Il arrive même que certains établissements ne souhaitent pas figurer parmi les «cinq soleils», de crainte que les attentes des clients soient trop élevées.

L'effet «Airbnb»

L'hébergement illégal, un phénomène de plus en plus répandu, complique encore davantage les choses pour les propriétaires de gîtes.

Aujourd'hui, grâce à plusieurs sites comme Airbnb, des centaines de personnes louent au Québec des chambres à prix modiques, sans avoir de classification, sans payer d'impôts ni de taxes d'hébergement.

«Je commence à m'essouffler, admet Patryck Thévenard, propriétaire du gîte Atmosphère, rue Panet, à Montréal. Je ne suis pas capable de les concurrencer. Mon gîte n'est plus une activité rentable.»

La guerre de la Toile

D'autres phénomènes liés aux nouvelles technologies peuvent aussi contribuer à ébranler les propriétaires de gîtes.

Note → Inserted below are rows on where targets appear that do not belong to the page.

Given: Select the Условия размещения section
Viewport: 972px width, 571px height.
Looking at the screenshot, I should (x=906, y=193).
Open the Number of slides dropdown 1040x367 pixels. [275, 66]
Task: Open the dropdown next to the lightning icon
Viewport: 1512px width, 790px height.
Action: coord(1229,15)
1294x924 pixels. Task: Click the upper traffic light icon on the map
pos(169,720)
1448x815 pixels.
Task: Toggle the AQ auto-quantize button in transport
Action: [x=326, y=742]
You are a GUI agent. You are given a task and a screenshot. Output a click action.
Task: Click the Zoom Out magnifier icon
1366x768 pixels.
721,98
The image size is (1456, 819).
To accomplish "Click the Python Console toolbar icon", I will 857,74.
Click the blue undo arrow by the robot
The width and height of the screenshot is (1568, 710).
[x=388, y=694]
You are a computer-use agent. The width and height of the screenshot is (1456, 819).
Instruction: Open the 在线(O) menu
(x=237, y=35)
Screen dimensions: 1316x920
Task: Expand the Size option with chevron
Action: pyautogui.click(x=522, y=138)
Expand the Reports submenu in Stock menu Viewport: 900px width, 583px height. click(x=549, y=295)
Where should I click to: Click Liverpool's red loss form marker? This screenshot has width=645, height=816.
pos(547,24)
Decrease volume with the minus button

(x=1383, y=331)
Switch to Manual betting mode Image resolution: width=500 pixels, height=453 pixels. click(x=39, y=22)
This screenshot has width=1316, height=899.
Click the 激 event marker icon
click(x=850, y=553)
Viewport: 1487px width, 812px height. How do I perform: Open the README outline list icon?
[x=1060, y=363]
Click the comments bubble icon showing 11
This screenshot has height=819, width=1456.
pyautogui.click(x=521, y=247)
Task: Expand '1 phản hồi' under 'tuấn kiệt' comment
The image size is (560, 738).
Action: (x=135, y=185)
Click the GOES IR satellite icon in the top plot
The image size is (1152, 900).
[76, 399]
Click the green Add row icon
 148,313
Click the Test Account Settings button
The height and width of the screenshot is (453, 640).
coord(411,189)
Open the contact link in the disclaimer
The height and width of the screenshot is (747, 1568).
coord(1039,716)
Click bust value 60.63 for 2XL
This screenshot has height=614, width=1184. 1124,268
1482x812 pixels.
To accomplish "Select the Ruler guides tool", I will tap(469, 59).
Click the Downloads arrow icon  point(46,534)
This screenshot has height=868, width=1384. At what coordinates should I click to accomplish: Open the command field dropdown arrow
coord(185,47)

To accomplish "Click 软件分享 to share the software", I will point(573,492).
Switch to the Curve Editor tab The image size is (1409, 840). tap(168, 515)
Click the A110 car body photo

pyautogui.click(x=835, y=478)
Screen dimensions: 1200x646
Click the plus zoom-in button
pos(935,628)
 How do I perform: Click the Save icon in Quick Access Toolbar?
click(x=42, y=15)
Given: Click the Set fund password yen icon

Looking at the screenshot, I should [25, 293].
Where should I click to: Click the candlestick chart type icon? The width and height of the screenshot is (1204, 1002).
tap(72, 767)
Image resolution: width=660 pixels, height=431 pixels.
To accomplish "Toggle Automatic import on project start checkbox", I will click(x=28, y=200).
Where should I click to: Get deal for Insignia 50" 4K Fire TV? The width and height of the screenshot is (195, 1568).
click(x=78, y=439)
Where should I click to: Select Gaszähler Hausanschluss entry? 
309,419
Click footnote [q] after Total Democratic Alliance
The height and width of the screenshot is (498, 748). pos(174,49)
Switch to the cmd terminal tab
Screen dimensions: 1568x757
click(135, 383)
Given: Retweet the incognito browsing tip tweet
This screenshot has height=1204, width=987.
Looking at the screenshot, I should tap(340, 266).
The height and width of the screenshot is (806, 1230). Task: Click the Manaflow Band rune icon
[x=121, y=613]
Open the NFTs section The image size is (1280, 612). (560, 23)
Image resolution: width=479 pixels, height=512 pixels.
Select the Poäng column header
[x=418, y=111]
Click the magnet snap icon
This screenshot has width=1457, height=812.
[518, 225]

Un site modeste qui paraît archaïque, où les photos sont floues ou montrent des décors de chambres un peu figés, voilà qui peut chasser en un tournemain un client potentiel.

Sylvain Boucher, copropriétaire avec sa conjointe Johanne St-Onge de l'Auberge des eaux vives, dans Charlevoix, depuis huit ans, en sait quelque chose. Il y a quelques années, le couple a décidé de prendre le taureau par les cornes en investissant des sommes importantes pour la mise en ligne d'un site attirant, notamment grâce à des photos prises par des professionnels.

«C'est notre carte professionnelle, illustre-t-il. On s'est dit: si ça ne fonctionne pas, on coule.»

Mais il ne faut pas croire qu'un site attrayant suffit. Pour se faire connaître, les propriétaires de gîtes doivent être visibles sur les réseaux sociaux, conclure des partenariats avec des restaurants, des centres de ski ou des centres de santé du coin, histoire d'offrir des forfaits avantageux aux clients.

Pour réussir, résume Odette Chaput, «il faut être de bons gestionnaires, faire de bons petits-déjeuners et mettre en valeur les produits du terroir».

Mission impossible? Pas nécessairement. Plusieurs réussissent en effet à tirer leur épingle du jeu et prennent plaisir à accueillir des visiteurs année après année. C'est le cas de M. Boucher. «Pour nous, c'est un plaisir de recevoir les gens, lance-t-il simplement. On a toujours travaillé dans le public.»

Le secret de son succès? Un enthousiasme pour recevoir qui ne s'est jamais altéré, des investissements importants pour un site internet accrocheur, le maintien de seulement trois chambres afin d'éviter de se surcharger... et un emploi d'infirmier qu'il a conservé afin de s'assurer d'un revenu stable pendant la saison creuse.